Raw records:
***

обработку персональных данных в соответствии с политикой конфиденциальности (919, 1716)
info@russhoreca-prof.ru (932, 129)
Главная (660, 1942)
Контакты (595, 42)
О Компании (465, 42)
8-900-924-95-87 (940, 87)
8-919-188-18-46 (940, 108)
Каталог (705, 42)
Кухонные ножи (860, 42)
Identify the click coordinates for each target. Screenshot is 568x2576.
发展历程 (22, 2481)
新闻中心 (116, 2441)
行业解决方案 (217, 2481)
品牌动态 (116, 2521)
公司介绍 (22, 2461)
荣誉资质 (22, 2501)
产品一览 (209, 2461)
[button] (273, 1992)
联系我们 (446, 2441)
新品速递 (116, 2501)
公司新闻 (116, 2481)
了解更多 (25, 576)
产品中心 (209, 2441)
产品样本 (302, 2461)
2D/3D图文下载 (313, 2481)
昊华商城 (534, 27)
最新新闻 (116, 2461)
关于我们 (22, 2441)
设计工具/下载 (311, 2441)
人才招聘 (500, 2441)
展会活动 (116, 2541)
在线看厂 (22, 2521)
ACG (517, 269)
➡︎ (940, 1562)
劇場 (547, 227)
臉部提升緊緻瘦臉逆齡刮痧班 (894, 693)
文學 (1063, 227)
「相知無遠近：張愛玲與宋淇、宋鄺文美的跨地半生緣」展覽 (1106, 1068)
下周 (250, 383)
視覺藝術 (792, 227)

***

REQUIRED TASK: Retype every one of the lines above with no changes.

RESPONSE TO THIS EXERCISE:
обработку персональных данных в соответствии с политикой конфиденциальности (919, 1716)
info@russhoreca-prof.ru (932, 129)
Главная (660, 1942)
Контакты (595, 42)
О Компании (465, 42)
8-900-924-95-87 (940, 87)
8-919-188-18-46 (940, 108)
Каталог (705, 42)
Кухонные ножи (860, 42)
Identify the click coordinates for each target. Screenshot is 568x2576.
发展历程 (22, 2481)
新闻中心 (116, 2441)
行业解决方案 (217, 2481)
品牌动态 (116, 2521)
公司介绍 (22, 2461)
荣誉资质 (22, 2501)
产品一览 (209, 2461)
[button] (273, 1992)
联系我们 (446, 2441)
新品速递 (116, 2501)
公司新闻 (116, 2481)
了解更多 (25, 576)
产品中心 (209, 2441)
产品样本 (302, 2461)
2D/3D图文下载 (313, 2481)
昊华商城 (534, 27)
最新新闻 (116, 2461)
关于我们 (22, 2441)
设计工具/下载 (311, 2441)
人才招聘 (500, 2441)
展会活动 (116, 2541)
在线看厂 (22, 2521)
ACG (517, 269)
➡︎ (940, 1562)
劇場 (547, 227)
臉部提升緊緻瘦臉逆齡刮痧班 (894, 693)
文學 (1063, 227)
「相知無遠近：張愛玲與宋淇、宋鄺文美的跨地半生緣」展覽 (1106, 1068)
下周 (250, 383)
視覺藝術 (792, 227)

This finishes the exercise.